A method for assessment of the dynamic response of the arterial baroreflex.
2018
Aim
The baroreflex is a key mechanism in cardiovascular regulation and alterations in baroreceptor function are seen in many diseases, including heart failure, obesity and hypertension. We propose a new method for analyzing baroreceptor function from continuous blood pressure and heart rate in both health and disease.
Methods
48-hour data series of blood pressure and heart rate were collected with telemetry. Sprague-Dawley rats on standard chow (n=11) served as controls, while rats on a high-fat, high-fructose diet (n=6) constituted the obese-hypertensive model. A third group of rats underwent autonomic blockade (n=6). An autoregressive–moving-average with exogenous inputs (ARMAX)-model was applied to the data and compared with the α-coefficient.
Results
Autonomic blockade caused a significant reduction in the strength of the baroreflex as estimated by ARMAX (ARMAX-BRS -0.03±0.01 vs. -0.19±0.04 bpm heartbeat-1).

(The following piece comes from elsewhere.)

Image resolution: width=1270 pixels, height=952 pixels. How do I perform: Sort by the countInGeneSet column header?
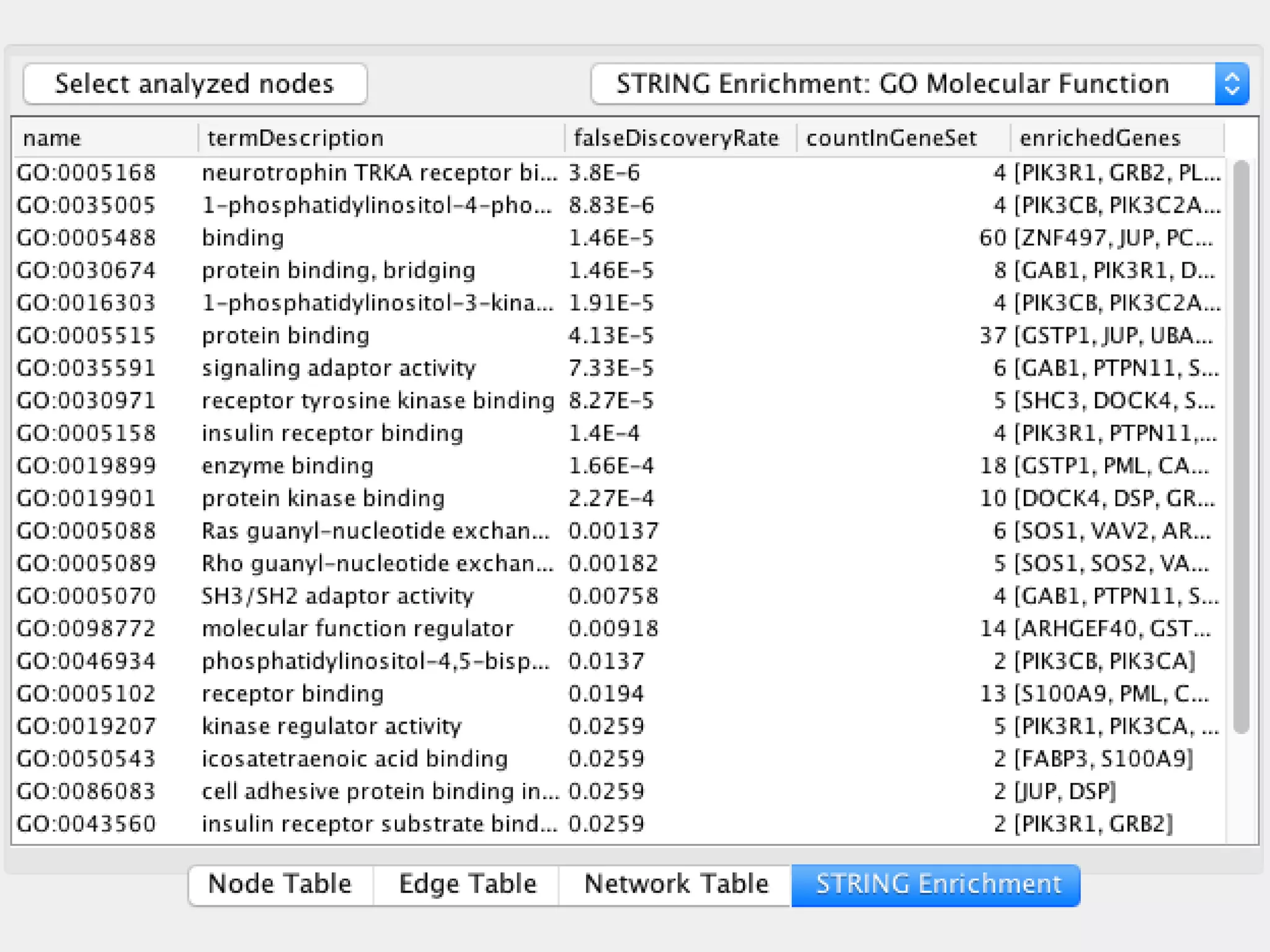coord(891,138)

Both methods showed a ~50% reduction in BRS in the obese-hypertensive group compared with control (body weight 531±27 vs. 458±19 g, p<0.05; mean arterial pressure 119±3 vs. 102±1 mmHg, p<0.05; ARMAX-BRS -0.08±0.01 vs. -0.15±0.01 bpm heartbeat-1, p<0.05; α-coefficient-BRS 0.51±0.07 vs. 0.89±0.07 ms mmHg-1, p<0.05). The ARMAX-method additionally showed the open-loop-gain of the baroreflex to be reduced by ~50% in the obese-hypertensive group (-2.3±0.3 vs. -4.1±0.3 bpm, p<0.05), while the rate constant was similar between groups.
Conclusion
The ARMAX-model represents an efficient method for estimating several aspects of the baroreflex. The open-loop-gain of the baroreflex was attenuated in obese-hypertensive rats compared with control, while the time response was similar. The algorithm can be applied to other species including humans.